### WHAT IS REQUIRED
Print this span of the material below exactly: the line with "Given: Click the sunrise marker at 08:48", the line with "619x348 pixels. How", and every line between them, but nothing else.

### SUPPLIED MATERIAL

Content starts

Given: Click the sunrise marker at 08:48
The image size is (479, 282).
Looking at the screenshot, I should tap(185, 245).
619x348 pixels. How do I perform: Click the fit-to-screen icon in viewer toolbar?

Content ends
Content starts

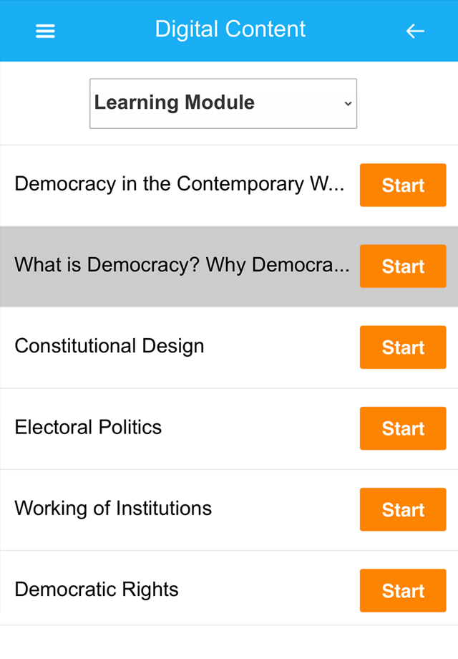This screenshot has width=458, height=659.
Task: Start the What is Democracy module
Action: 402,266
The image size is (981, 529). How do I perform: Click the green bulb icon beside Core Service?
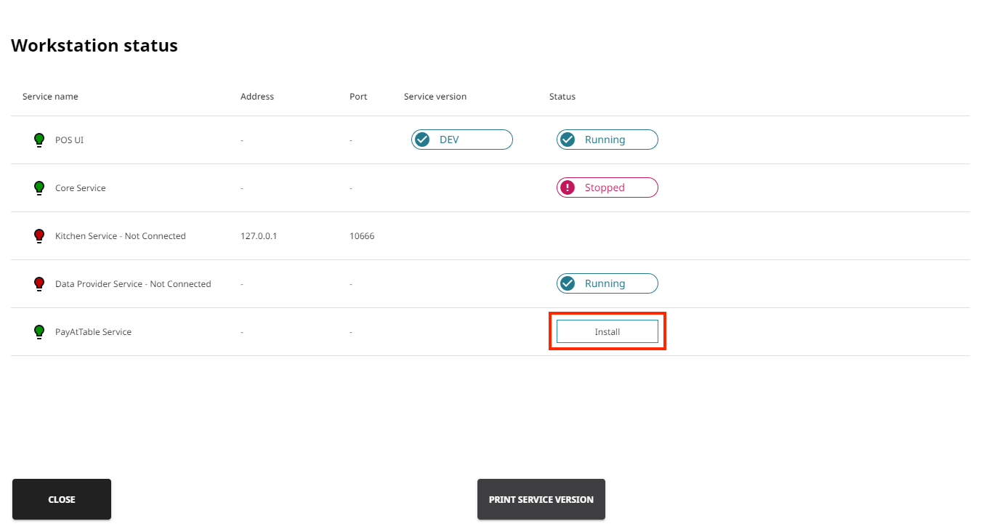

Content ends

### OUTPUT BELOW
Given: Click the sunrise marker at 08:48
The image size is (479, 282).
Looking at the screenshot, I should tap(185, 245).
619x348 pixels. How do I perform: Click the fit-to-screen icon in viewer toolbar?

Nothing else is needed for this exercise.